» **Goal**
According to the sermon on the Transfiguration, which Latin word does "Transfiguration" come from?

» **Document section**
In His outward appearance He was like us; for in His boundless
Love he took it upon Himself to become a creature, yet without
Changing (his Divinity), and He became the image, type, and symbol
Of Himself: He has revealed Himself symbolically out of His inner being;
Through Himself who is visible He has drawn the whole creation
To Himself who is invisible and totally hidden.
(PG, 91: St. Maximus the Confessor)
Today we celebrate the feast of the Transfiguration. The word comes to us from the Latin derivative transfigurare meaning to change form, appearance, shape, or nature. The word used in the Greek translations of the Bible is metamorfwsis, and it means the same. The word is used by Ovid in his Metamophoses, a tale of transformations from the dawn of creation to the deification of Julius Caesar. St. Matthew uses the term to describe Christ’s Transfiguration while St. Luke says that the appearance of Christ’s face was altered and His clothing was made dazzling white. (St. Luke ix. 28) The point is that Christ was changed or altered enough so that what Saints Peter, James, and John saw was the same man in a remarkable different manner.
The Feast of the Transfiguration always falls within Trinity tide, that season which continuously emphasizes that God is visiting and redeeming His people and is raising up a mighty salvation for us in the House of His servant David. (St. Luke i. 68, 69) Trinity tide is all about the vision of God and our desire to will the good that we see and know in Him. Today we are invited to see and know in a deeper and more remarkable way.
Jesus came down from heaven. He was conceived by the Holy Ghost and born of an earthly and human mother, the Blessed Virgin Mary. He was in possession of a fully functioning body, soul, and spirit. He was completely human. This is recorded in Scriptures and we believe it to be true. In his outward appearance he was like us. He desired to one with us and to share our human nature in order to love us back into loving God the Father. As the Father’s everlasting Truth and Desire, He has never ceased to long for our union with the Father through His love. He gives Himself to us always. He is the everlasting Word, Commandment, and the Law that desires to become flesh in us so that we may fulfill the Father’s will. He is made flesh in order to redeem our fallen human nature. Externally and visibly He has revealed to us the Father’s eternal Being. He reveals to us, in the most extreme manner, what it means to die to the self so that the Father’s will might be perfected in human nature. He redeems our nature through a suffering and death that no man could endure. Out of His death alone can all men be made alive.
Tonight we remember an event that precedes Christ’s Suffering, Passion, and Death in which He revealed something of the transformed and transfigured glorious life that would be the reward of those who would be faithful and obedient to God through His Grace. To His specially chosen Apostles –Saints Peter, James, and John, He manifested that state of life to which He intended to return all fallen human beings. Through the form of His humanity, through the symbol of His human nature, Jesus revealed to Peter, James, and John the Divine Nature that He intended to elicit and grow out of their converted hearts. This He would accomplish as His Divine Grace transformed and transfigured them through His visible nature by His invisible power. In faith they looked, pondered, wondered, studied, and explored the paranormal vision of Christ’s Transfiguration. St. Peter tells us long after the event: We have not followed cunningly devised fables, when we made known unto you the power and coming of our Lord Jesus Christ,. but were eyewitnesses of His majesty. For He received from God the Father honour and glory, when there came such a voice to Him from the excellent glory, ‘This is my beloved Son, in whom I am well pleased.’ And this voice which came from heaven we heard, when we were with him in the holy mount. Peter and his friends would learn how difficult it was to move from earthly and visible life into a future of their own transfiguration. Christ’s Transfiguration would begin to become theirs only after they had come to know their spiritual powerlessness and thus their utter need for the invisible desire of God made visible in the suffering and death of their Saviour. He himself who becomes visible is none other than He himself who is totally invisible and totally hidden. The path from one to the other is from Heaven to Earth and then from Earth to Heaven through Jesus Christ in whom we have redemption through His blood, even the forgiveness of sins: Who is the image of the invisible God, the firstborn or every creature. (Col. i. 14, 15)

» **Extracted records**
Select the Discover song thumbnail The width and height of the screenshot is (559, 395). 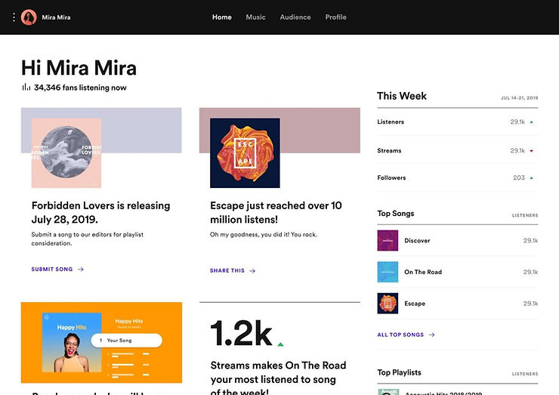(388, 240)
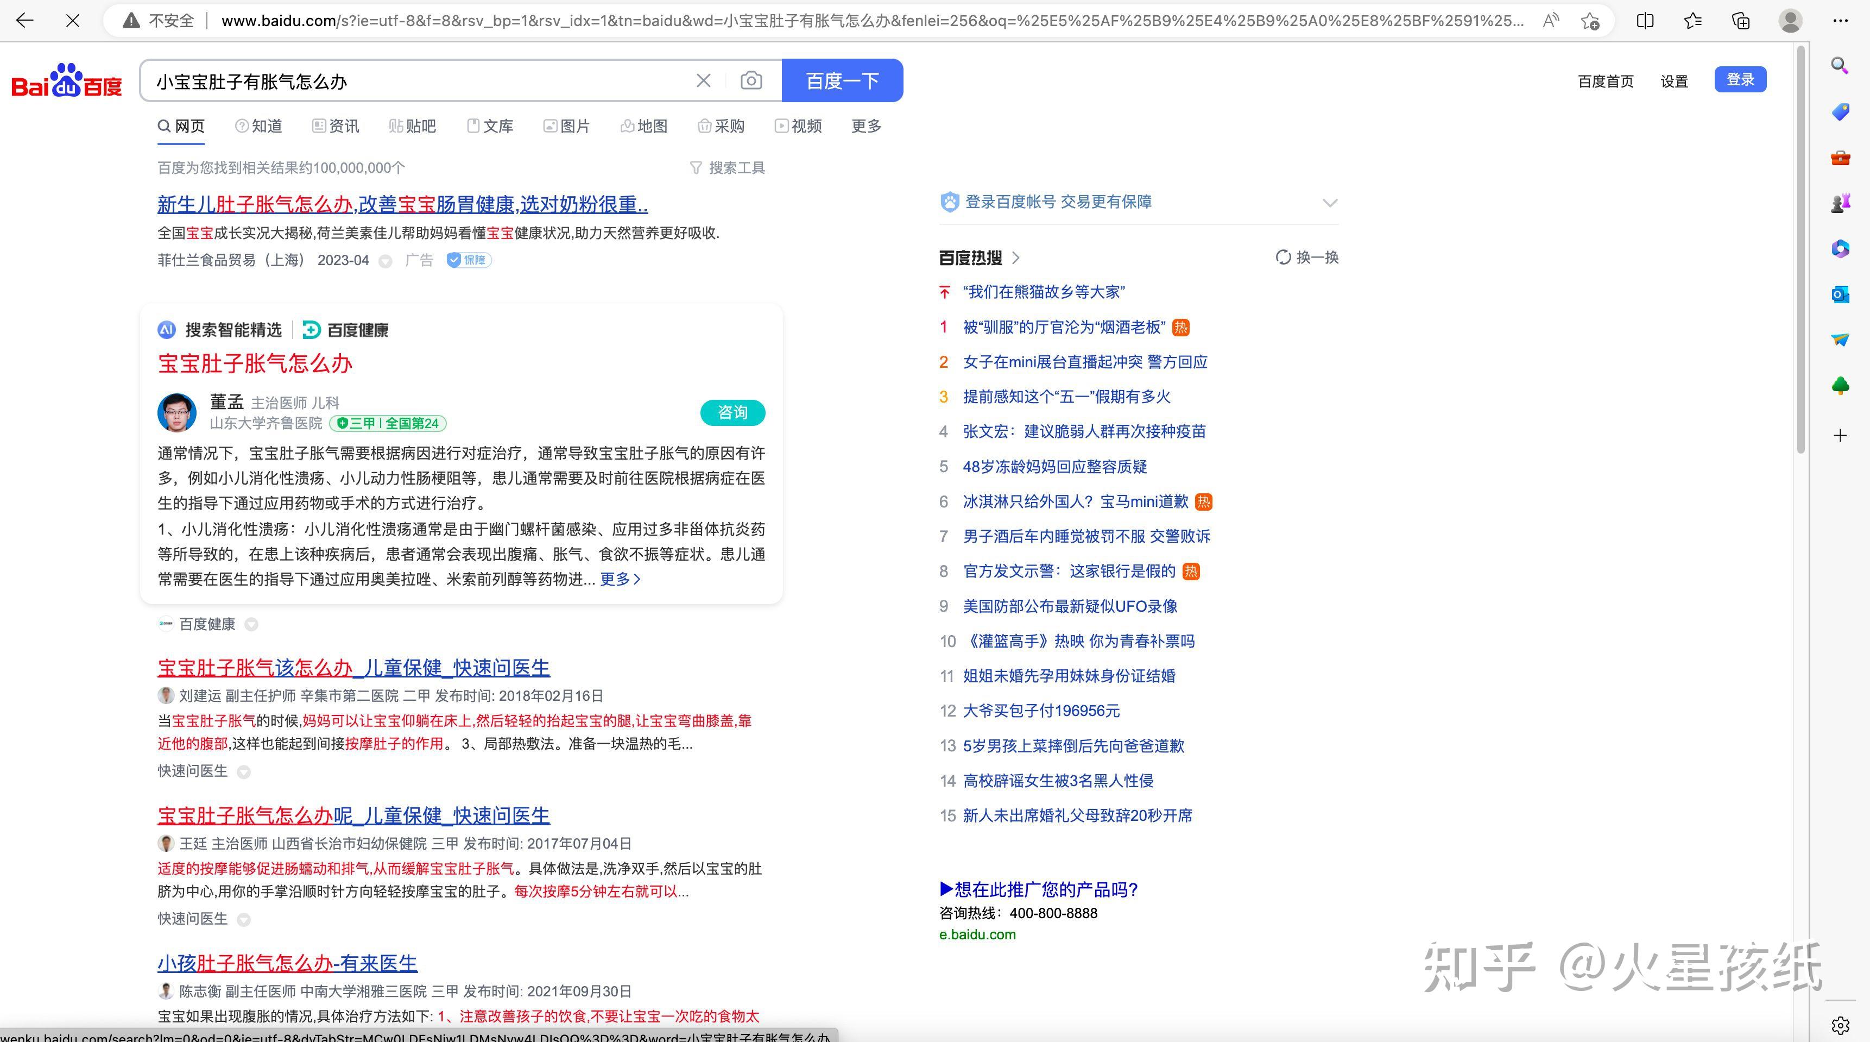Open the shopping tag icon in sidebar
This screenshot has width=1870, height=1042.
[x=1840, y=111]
...
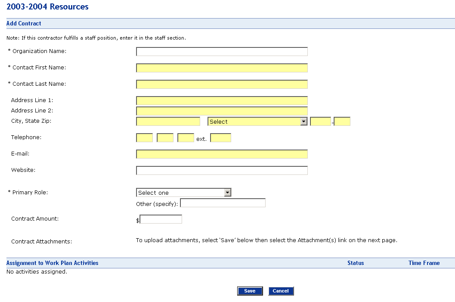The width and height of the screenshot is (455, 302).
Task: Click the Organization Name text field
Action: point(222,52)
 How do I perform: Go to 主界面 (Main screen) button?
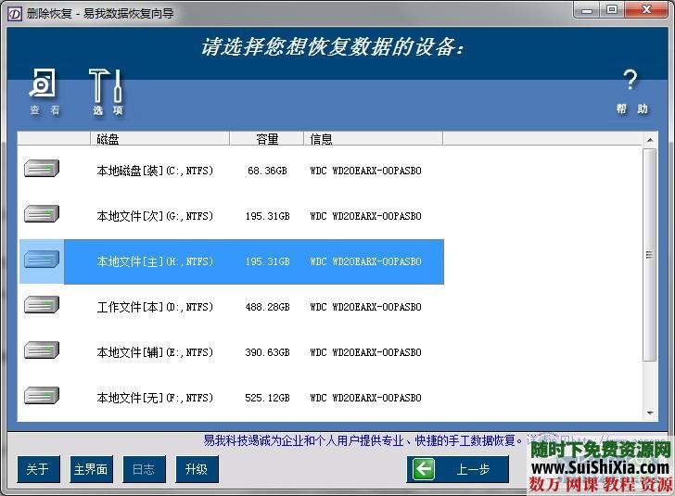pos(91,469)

» **Full answer**
It comes from transfigurare, meaning to change form, appearance, shape, or nature.